# Assignment 5 - 2011

 Due date(s): 16 February at class (no late handins this time) (PDF) Assignment questions

# Assignment objectives

Assignment objective: explore and understand least squares models a bit more.

# Question 1 [2]

Use the bioreactor data, which shows the percentage yield from the reactor when running various experiments where temperature was varied, impeller speed and the presence/absence of baffles were adjusted.

1. Build a linear model that uses the reactor temperature to predict the yield. Interpret the slope and intercept term.

2. Build a linear model that uses the impeller speed to predict yield. Interpret the slope and intercept term.

3. Build a linear model that uses the presence (represent it as 1) or absence (represent it as 0) of baffles to predict yield. Interpret the slope and intercept term.

Note: if you use R it will automatically convert the baffles variable to 1's and 0's for you. If you wanted to make the conversion yourself, to verify what R does behind the scenes, try this:

# Read in the data frame

# Force the baffles variables to 0's and 1's
bio$baffles <- as.numeric(bio$baffles) - 1

4. Which variable(s) would you change to boost the batch yield, at the lowest cost of implementation?

5. Use the plot(bio) function in R, where bio is the data frame you loaded using the read.csv(...) function. R notices that bio is not a single variable, but a group of variables, i.e. a data frame, so it plots what is called a scatterplot matrix instead. Describe how the scatterplot matrix agrees with your interpretation of the slopes in parts 1, 2 and 3 of this question.

# Question 2 [2]

Use the gas furnace data from the website to answer these questions. The data represent the gas flow rate (centered) from a process and the corresponding CO2 measurement.
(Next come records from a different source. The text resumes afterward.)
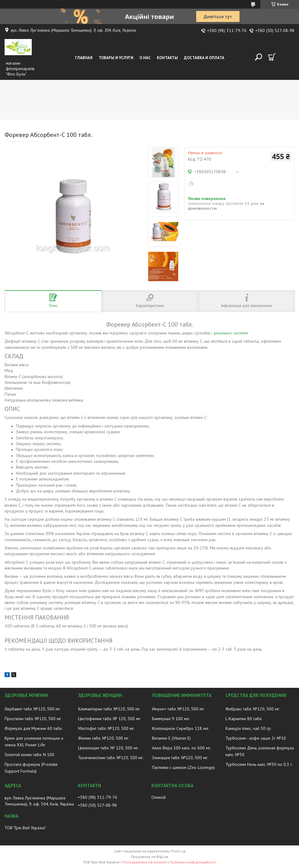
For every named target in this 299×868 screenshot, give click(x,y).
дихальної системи (231, 333)
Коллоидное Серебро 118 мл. (180, 728)
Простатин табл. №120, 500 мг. (33, 718)
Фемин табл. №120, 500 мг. (104, 738)
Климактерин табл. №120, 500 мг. (109, 709)
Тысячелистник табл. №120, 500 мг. (111, 757)
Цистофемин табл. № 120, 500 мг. (110, 718)
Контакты (167, 58)
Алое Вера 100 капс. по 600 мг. (181, 748)
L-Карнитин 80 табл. (244, 718)
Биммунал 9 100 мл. (171, 718)
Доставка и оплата (204, 58)
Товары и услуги (116, 58)
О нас (145, 58)
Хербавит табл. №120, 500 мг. (33, 709)
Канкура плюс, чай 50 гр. (248, 728)
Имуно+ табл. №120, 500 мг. (178, 709)
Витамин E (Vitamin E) (171, 738)
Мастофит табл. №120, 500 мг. (107, 728)
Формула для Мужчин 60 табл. (34, 728)
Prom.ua (178, 851)
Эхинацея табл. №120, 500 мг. (180, 757)
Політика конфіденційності (193, 862)
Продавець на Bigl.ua (149, 857)
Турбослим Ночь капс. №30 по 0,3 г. (259, 764)
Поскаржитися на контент (145, 862)
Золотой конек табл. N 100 (29, 754)
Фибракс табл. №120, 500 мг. (253, 709)
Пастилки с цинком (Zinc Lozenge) (183, 767)
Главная (84, 58)
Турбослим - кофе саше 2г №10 (256, 738)
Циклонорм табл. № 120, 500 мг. (109, 748)
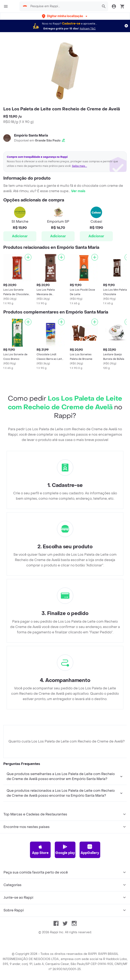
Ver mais (78, 191)
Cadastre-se (71, 24)
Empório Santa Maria (31, 135)
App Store (40, 850)
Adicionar (20, 236)
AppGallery (90, 850)
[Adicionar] (28, 257)
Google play (65, 850)
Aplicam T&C (88, 29)
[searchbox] (63, 6)
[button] (65, 16)
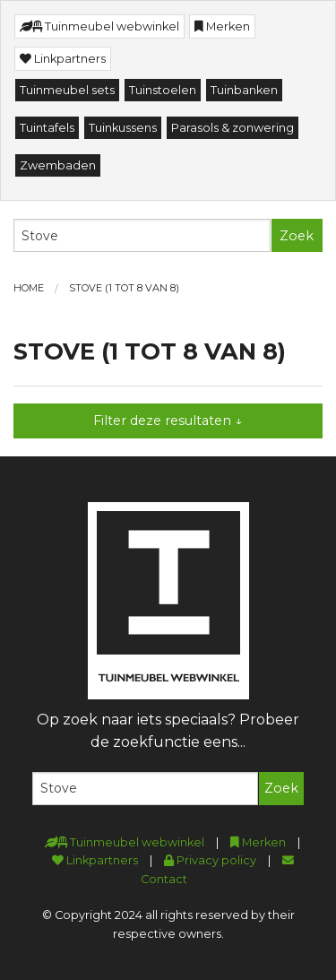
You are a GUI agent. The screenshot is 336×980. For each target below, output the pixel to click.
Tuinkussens (123, 127)
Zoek (297, 236)
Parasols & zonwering (232, 127)
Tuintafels (47, 127)
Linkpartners (63, 58)
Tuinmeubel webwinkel (99, 26)
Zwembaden (57, 165)
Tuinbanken (244, 90)
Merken (222, 26)
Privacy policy (210, 860)
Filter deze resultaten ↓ (168, 421)
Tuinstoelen (162, 90)
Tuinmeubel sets (67, 90)
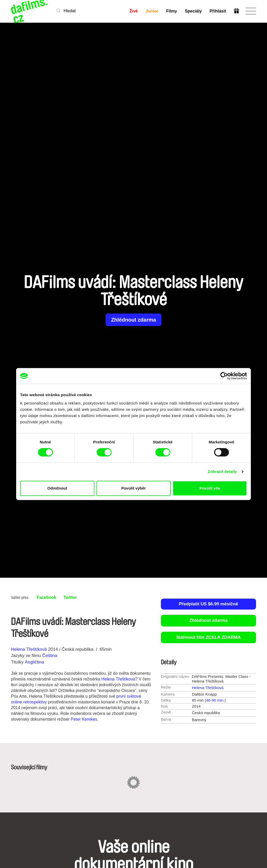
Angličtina (34, 662)
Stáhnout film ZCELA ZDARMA (209, 637)
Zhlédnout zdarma (133, 319)
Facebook (46, 597)
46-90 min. (215, 700)
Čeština (49, 655)
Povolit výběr (133, 488)
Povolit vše (210, 488)
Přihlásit (218, 11)
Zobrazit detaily (222, 471)
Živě (133, 11)
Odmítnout (57, 488)
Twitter (70, 597)
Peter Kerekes (84, 719)
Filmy (171, 11)
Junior (152, 11)
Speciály (193, 11)
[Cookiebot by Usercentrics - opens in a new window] (224, 376)
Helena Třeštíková (29, 649)
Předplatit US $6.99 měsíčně (208, 604)
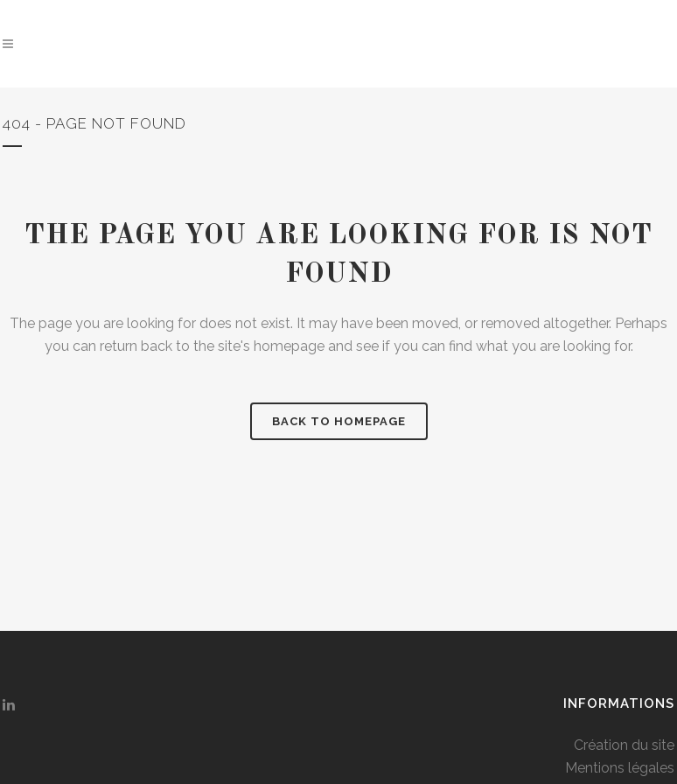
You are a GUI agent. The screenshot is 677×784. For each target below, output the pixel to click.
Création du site (624, 745)
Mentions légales (619, 767)
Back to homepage (338, 421)
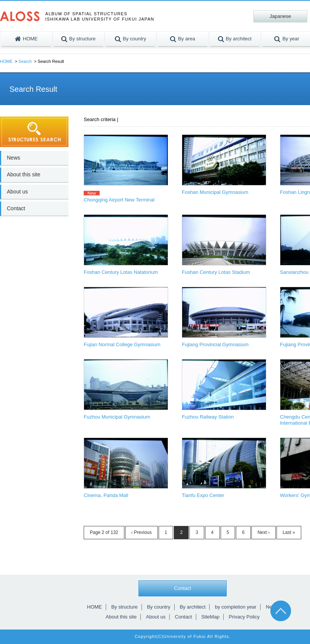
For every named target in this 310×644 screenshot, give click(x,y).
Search (25, 61)
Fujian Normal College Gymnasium (122, 344)
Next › (264, 532)
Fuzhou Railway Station (208, 417)
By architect (192, 607)
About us (17, 192)
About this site (24, 174)
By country (158, 607)
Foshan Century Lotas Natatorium (121, 272)
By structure (124, 607)
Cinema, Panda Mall (106, 495)
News (13, 158)
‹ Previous (141, 532)
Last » (289, 532)
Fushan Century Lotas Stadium (216, 272)
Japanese (280, 16)
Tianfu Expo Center (203, 495)
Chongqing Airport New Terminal (119, 200)
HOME (6, 61)
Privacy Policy (244, 617)
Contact (16, 208)
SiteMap (210, 617)
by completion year (235, 607)
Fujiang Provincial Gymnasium (215, 344)
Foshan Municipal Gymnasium (215, 192)
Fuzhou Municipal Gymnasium (117, 417)
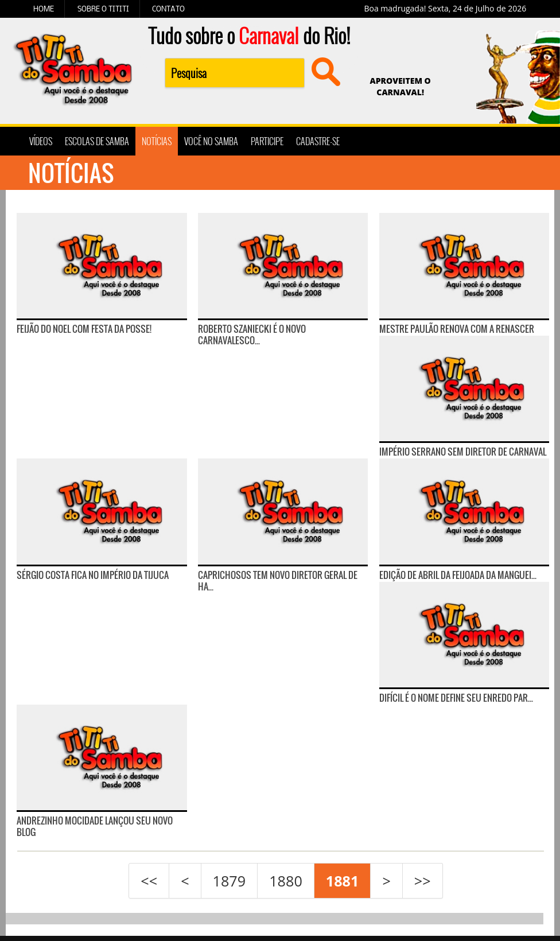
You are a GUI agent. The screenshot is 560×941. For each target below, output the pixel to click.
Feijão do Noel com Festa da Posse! (84, 329)
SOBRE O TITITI (103, 9)
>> (422, 881)
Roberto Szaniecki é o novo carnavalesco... (252, 335)
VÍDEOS (41, 141)
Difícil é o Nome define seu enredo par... (456, 698)
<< (149, 881)
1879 (230, 881)
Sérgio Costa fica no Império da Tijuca (92, 575)
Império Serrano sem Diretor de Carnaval (462, 452)
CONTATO (168, 9)
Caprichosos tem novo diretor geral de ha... (278, 581)
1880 (286, 881)
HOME (44, 9)
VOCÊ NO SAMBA (211, 141)
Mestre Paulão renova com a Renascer (457, 329)
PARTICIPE (267, 141)
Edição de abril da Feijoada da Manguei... (458, 575)
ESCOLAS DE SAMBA (97, 141)
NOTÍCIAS (157, 141)
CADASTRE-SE (318, 141)
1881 (343, 881)
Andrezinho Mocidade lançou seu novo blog (95, 826)
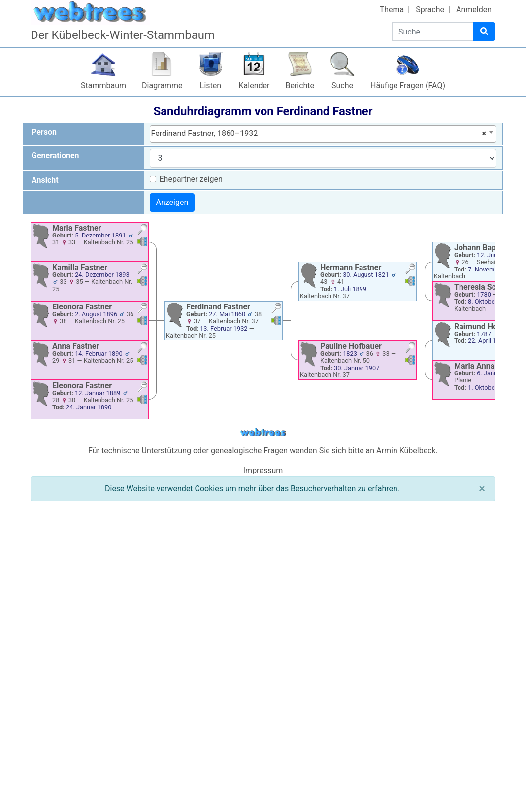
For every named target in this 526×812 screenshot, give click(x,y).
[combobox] (323, 134)
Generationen (55, 155)
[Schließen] (482, 489)
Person (44, 132)
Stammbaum (103, 85)
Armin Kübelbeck (406, 450)
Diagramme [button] (162, 85)
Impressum (263, 470)
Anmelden (474, 9)
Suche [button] (342, 85)
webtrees (263, 432)
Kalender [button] (254, 85)
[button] (142, 230)
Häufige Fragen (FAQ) (408, 85)
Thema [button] (392, 9)
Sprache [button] (430, 9)
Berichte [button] (299, 85)
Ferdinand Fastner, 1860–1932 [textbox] (319, 134)
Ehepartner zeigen (191, 179)
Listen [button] (210, 85)
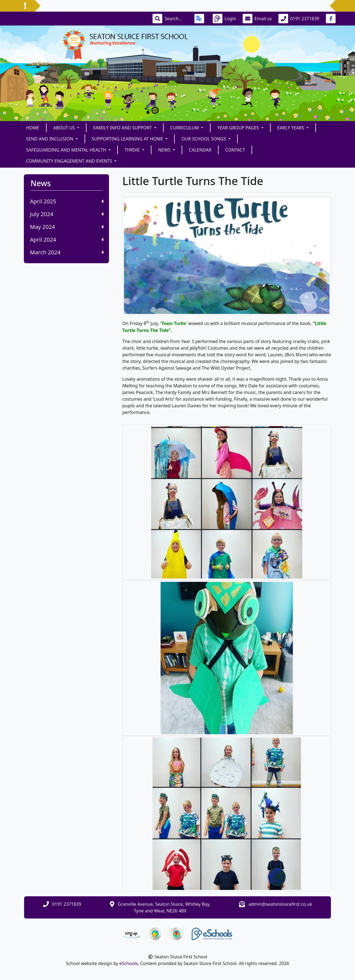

1. Make a scatter plot of the data to visualize the relationship between the variables. How would you characterize the relationship?
2. Calculate the variance for both variables, the covariance between the two variables, and the correlation between them, $$r(x,y)$$. Interpret the correlation value; i.e. do you consider this a strong correlation?
3. Now calculate a least squares model relating the gas flow rate as the $$x$$ variable to the CO2 measurement as the $$y$$-variable. Report the intercept and slope from this model.
4. Report the $$R^2$$ from the regression model. Compare the squared value of $$r(x,y)$$ to $$R^2$$. What do you notice? Now reinterpret what the correlation value means (i.e. compare this interpretation to your answer in part 2).
5. 600-level: Switch $$x$$ and $$y$$ around and rebuild your least squares model. Compare the new $$R^2$$ to the previous model's $$R^2$$. Is this result surprising? How do interpret this?

# Question 3 [1.5]

A new type of thermocouple is being investigated by your group. These devices produce an almost linear voltage (millivolt) response at different temperatures. In practice though it is used the other way around: use the millivolt reading to predict the temperature. The process of fitting this linear model is called calibration.

1. Use the following data to calibrate a linear model:

 Temperature [K] 273 293 313 333 353 373 393 413 433 453 Reading [mV] 0.01 0.12 0.24 0.38 0.51 0.67 0.84 1.01 1.15 1.31

Show the linear model and provide the predicted temperature when reading 1.00 mV.

2. Are you satisfied with this model, based on the coefficient of determination ($$R^2$$) value?

3. What is the model's standard error? Now, are you satisfied with the model's prediction ability, given that temperatures can usually be recorded to an accuracy of $$\pm 0.5$$ K with most inexpensive thermocouples.

4. What is your (revised) conclusion now about the usefulness of the $$R^2$$ value?

Note: This example explains why I don't use the terminology of independent and dependent variables in this course. Here the temperature truly is the independent variable, because it causes the voltage difference that we measure. But the voltage reading is the independent variable in the least squares model. The word independent is being used in two different senses (its English meaning vs its mathematical meaning), and this can be misleading.

# Question 4 [1]

1. Use the linear model you derived in Question 2, where you used the gas flow rate to predict the CO2 measurement, and construct the analysis of variance table (ANOVA) for the dataset. Use your ANOVA table to reproduce the residual standard error, $$S_E$$ value, that you get from the R software output.

Go through the R tutorial to learn how to efficiently obtain the residuals and predicted values from a linear model object.

2. Also for linear model in Question 2, verify whether the residuals are normally distributed.

3. Use the linear model you derived in Question 3, where you used the voltage measurement to predict the temperature, and construct the analysis of variance table (ANOVA) for that dataset. Use your ANOVA table to reproduce the residual standard error, $$S_E$$ value, that you get from the R software output.